◆ GOAL ◆
Arrange the items from the line with "Task: Choose Add All Products option" up to and including the last line of the items as a numbered list, leaving out blank lines.

◆ MATERIAL PROVIDED ◆
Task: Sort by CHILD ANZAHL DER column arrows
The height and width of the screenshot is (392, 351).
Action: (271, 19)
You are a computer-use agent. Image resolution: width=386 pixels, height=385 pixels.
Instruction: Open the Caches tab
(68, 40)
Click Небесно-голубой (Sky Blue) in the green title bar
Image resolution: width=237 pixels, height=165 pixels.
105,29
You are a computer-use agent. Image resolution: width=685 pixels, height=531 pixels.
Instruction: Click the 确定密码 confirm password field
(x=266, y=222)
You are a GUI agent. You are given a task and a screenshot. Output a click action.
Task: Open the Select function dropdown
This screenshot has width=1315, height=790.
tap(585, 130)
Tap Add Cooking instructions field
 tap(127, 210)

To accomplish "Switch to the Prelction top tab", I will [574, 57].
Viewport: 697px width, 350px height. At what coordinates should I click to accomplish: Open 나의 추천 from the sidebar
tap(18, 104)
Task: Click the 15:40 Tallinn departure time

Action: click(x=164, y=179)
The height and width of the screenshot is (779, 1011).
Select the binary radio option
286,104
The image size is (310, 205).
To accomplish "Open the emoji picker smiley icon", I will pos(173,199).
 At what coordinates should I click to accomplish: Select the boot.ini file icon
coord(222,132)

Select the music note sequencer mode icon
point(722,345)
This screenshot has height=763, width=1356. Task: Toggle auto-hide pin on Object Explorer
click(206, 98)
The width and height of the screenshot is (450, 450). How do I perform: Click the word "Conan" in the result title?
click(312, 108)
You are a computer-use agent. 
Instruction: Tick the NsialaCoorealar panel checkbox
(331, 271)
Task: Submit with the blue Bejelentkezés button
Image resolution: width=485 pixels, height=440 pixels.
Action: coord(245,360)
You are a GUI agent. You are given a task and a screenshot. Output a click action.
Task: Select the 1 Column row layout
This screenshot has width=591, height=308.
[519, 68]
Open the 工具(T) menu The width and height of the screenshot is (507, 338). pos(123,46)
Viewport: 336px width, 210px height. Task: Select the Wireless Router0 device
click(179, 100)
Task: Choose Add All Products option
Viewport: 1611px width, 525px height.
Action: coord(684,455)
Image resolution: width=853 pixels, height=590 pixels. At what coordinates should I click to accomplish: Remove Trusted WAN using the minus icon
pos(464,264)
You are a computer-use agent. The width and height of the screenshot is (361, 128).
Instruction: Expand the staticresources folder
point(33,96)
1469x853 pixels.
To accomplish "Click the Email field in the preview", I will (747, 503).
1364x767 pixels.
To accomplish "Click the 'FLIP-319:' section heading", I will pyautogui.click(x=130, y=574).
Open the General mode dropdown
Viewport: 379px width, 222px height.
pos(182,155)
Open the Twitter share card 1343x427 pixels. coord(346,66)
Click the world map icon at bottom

◆ SOLUTION ◆
1. Task: Choose Add All Products option
2. Viewport: 1611px width, 525px height.
3. Action: coord(684,455)
4. Image resolution: width=853 pixels, height=590 pixels. At what coordinates should I click to accomplish: Remove Trusted WAN using the minus icon
5. pos(464,264)
6. You are a computer-use agent. The width and height of the screenshot is (361, 128).
7. Instruction: Expand the staticresources folder
8. point(33,96)
9. 1469x853 pixels.
10. To accomplish "Click the Email field in the preview", I will (747, 503).
11. 1364x767 pixels.
12. To accomplish "Click the 'FLIP-319:' section heading", I will pyautogui.click(x=130, y=574).
13. Open the General mode dropdown
14. Viewport: 379px width, 222px height.
15. pos(182,155)
16. Open the Twitter share card 1343x427 pixels. coord(346,66)
17. Click the world map icon at bottom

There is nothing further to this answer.